## START TASK MATERIAL

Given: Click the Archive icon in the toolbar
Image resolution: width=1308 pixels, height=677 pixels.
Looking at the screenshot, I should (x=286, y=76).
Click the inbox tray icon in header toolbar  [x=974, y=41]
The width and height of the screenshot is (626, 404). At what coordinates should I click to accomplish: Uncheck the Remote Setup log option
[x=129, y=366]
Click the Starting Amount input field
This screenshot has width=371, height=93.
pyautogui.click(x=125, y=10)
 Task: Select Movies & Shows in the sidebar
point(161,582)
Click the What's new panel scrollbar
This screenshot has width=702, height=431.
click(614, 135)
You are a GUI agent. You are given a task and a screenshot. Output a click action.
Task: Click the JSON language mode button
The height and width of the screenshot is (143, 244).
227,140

## END TASK MATERIAL
## START TASK MATERIAL

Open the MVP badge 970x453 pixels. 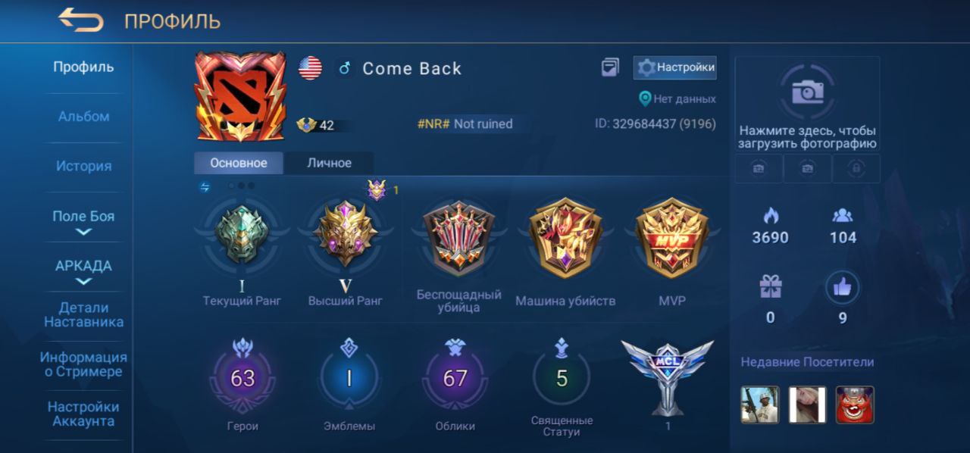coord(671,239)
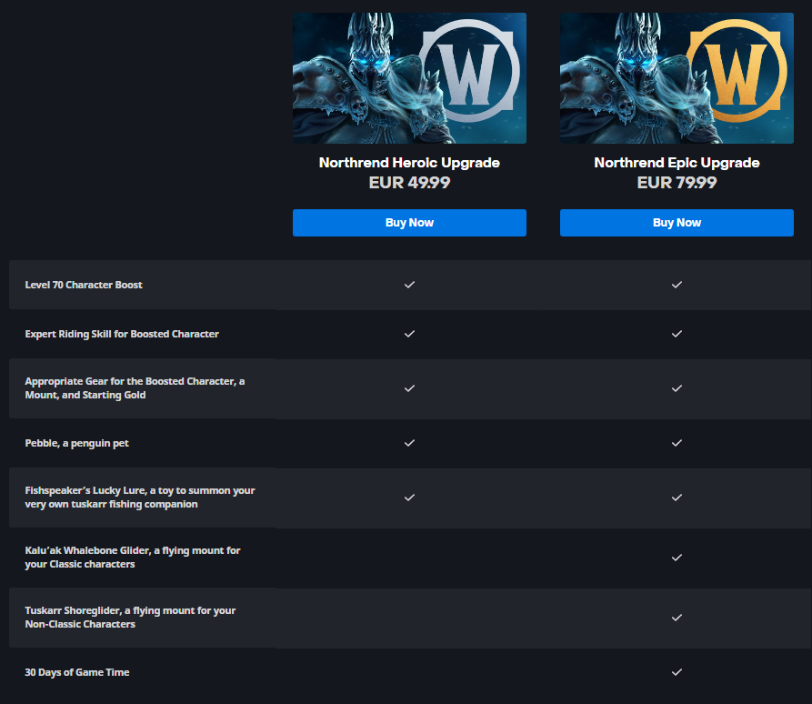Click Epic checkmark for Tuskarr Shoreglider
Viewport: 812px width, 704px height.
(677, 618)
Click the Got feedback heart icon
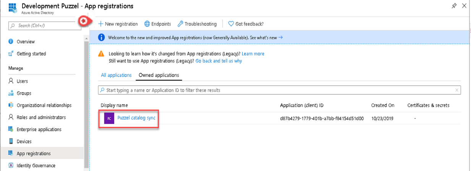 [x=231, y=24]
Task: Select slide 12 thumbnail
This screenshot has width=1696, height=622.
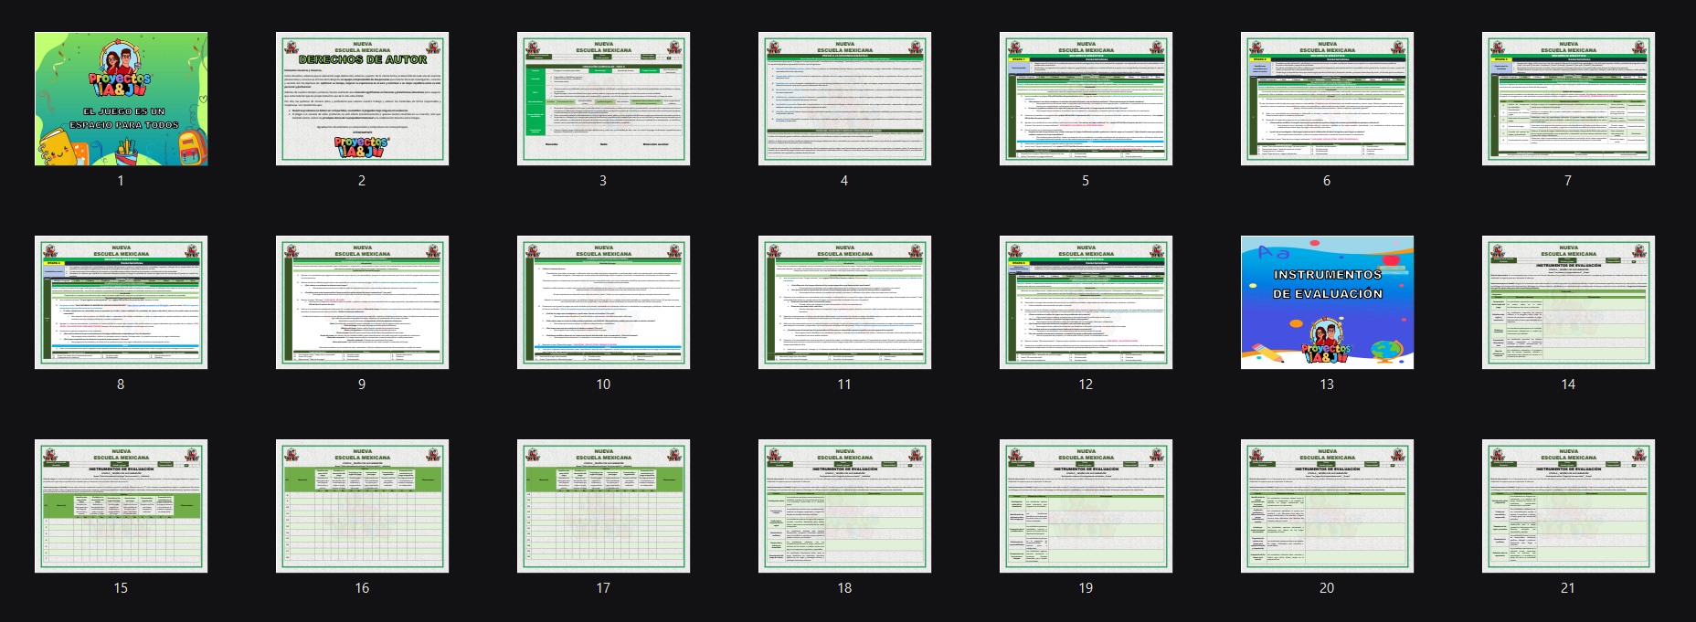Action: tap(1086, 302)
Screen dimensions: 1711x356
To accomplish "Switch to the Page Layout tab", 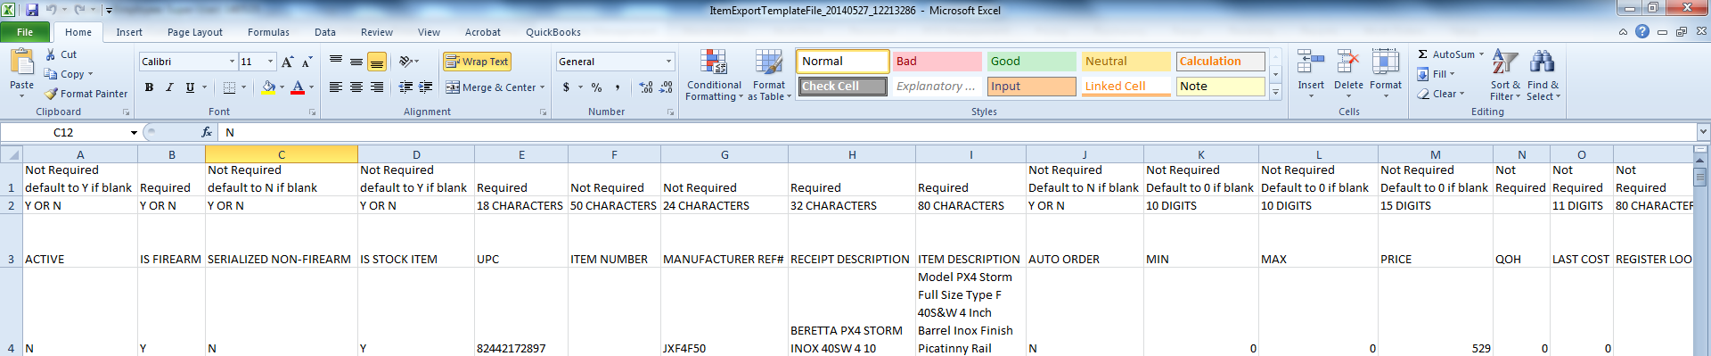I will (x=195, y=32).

## END TASK MATERIAL
## START TASK MATERIAL

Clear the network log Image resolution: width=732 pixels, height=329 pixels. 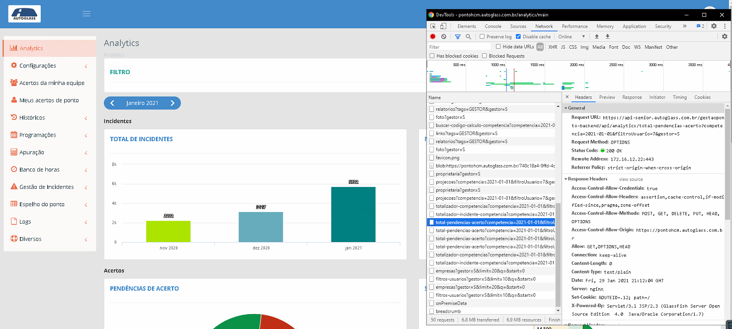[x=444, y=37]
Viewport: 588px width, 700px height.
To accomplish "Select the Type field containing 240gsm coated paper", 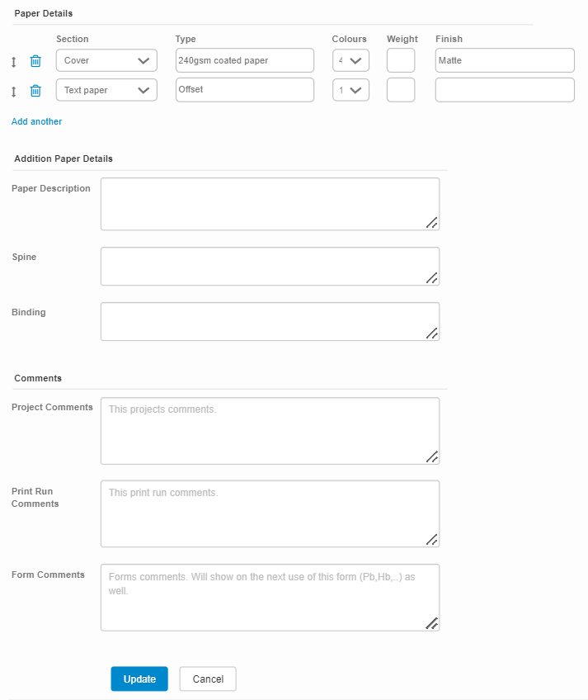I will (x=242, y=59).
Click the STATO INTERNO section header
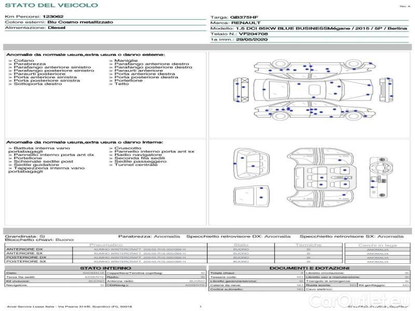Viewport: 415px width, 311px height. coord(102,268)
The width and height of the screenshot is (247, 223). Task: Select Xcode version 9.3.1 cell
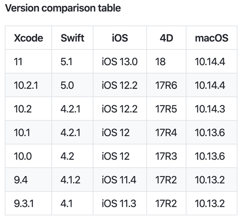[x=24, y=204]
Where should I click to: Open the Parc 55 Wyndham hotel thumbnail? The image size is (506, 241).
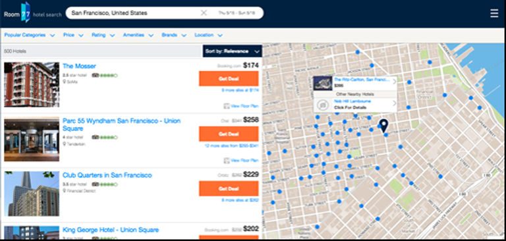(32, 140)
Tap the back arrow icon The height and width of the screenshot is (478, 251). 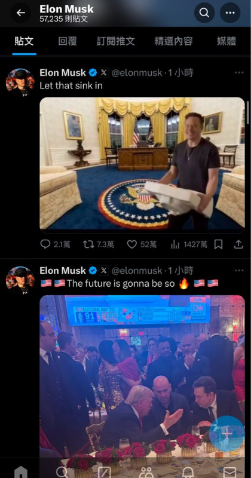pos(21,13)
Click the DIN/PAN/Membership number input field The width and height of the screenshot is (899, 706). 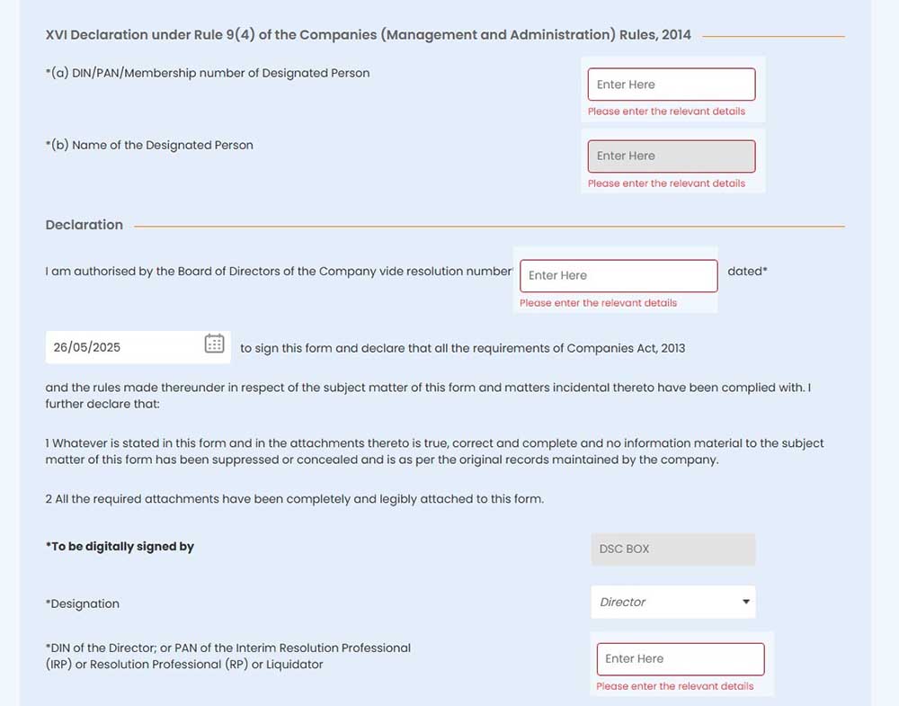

## END TASK MATERIAL

## [AIM]
Gather from the records above every line in which the word "This" appears, and copy each such line unchanged.

## [THE REPLY]
This screenshot has width=371, height=93.
This screenshot has width=702, height=431.
This screenshot has width=1696, height=622.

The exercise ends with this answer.